Before and since, the Career College Association and lobbyists for for-profit institutions have pounded the halls of Congress trying to get members to put pressure on the department. Some members of the Congressional Black Caucus sent a letter to Duncan charging that the rules are discriminatory because for-profit institutions disproportionately serve minority students. A bipartisan group of 18 House members wrote to Duncan asking that he pull the plug on the department’s approach altogether.

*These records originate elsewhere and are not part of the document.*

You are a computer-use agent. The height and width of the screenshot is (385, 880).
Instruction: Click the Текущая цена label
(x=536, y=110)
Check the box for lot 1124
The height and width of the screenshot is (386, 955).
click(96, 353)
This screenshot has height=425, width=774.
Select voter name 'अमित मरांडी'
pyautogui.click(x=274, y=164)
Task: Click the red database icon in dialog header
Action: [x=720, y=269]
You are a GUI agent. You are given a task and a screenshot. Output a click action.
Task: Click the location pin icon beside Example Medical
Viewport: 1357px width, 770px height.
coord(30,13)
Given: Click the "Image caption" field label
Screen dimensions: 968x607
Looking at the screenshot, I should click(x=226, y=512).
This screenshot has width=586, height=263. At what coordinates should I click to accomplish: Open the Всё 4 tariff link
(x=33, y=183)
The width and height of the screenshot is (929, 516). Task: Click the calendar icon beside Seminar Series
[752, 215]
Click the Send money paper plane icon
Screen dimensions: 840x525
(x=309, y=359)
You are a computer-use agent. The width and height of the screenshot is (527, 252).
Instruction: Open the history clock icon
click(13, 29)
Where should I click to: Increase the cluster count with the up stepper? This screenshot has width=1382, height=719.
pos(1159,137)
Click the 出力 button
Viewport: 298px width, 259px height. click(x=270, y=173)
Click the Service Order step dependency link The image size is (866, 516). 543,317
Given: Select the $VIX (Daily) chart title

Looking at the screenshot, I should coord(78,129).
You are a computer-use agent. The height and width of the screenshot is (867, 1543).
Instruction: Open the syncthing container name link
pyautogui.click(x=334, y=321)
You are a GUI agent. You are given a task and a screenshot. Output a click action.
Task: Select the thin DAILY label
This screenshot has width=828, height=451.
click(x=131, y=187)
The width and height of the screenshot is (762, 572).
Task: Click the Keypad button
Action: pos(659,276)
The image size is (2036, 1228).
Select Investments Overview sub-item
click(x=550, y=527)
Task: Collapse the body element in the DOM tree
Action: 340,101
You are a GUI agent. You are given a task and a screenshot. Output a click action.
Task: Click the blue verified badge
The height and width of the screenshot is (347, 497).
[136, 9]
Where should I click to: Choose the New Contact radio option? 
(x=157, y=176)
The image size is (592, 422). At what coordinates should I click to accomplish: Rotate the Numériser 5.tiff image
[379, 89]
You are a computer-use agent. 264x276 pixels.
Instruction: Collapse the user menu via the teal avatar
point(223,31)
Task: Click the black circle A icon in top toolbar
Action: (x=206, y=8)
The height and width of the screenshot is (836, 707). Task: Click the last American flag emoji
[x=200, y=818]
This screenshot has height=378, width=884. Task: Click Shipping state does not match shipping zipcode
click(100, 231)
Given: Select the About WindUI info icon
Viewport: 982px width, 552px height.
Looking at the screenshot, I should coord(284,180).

Last week, when a report from Credit Suisse cited someone "close" to the Office of Management and Budget as saying that the department had seemingly decided to soften one of the alternative methods of qualifying for Title IV, higher education stocks soared as the rumor spread. The source told the bank that the option to demonstrate a program completion rate of at least 70 percent and an in-field employment rate of at least 70 percent had become a 50 percent completion rate and a 70 percent employment rate.

Though it is one of the possibilities the department is considering, the switch to a 50 percent completion rate is not final. Officials submitted a draft to the OMB to begin the process leading to the publication of rules and the public comment process, but are said to be continuing to analyze data and listen to feedback.

The for-profit institutions tout these small bits of news and others as indications that the department may be backing away from its tough-line approach, but it is unclear whether any perceived motion on the department’s part will actually materialize as dramatic changes to the next draft of regulations.

Teddy Downey, of Washington Research Group, says he doubts the department would take any steps that would dramatically lessen the reach of the regulations. In an e-mail message last week after the Credit Suisse rumor circulated, he said he anticipates "a very low chance that this change will amount to a truly significant loophole."

In an interview, he went further. "I don't think the department would do anything it doesn't think will have the desired effect. I think they have the data to support whatever they choose to do."

Kantrowitz, of Finaid.org, is skeptical of whether the department has the data, but he agrees that the department isn't backing down on gainful employment. "They're not going to do anything that doesn't have teeth in it," he says. "It may just be some kind of educated guess, but it's going to have teeth."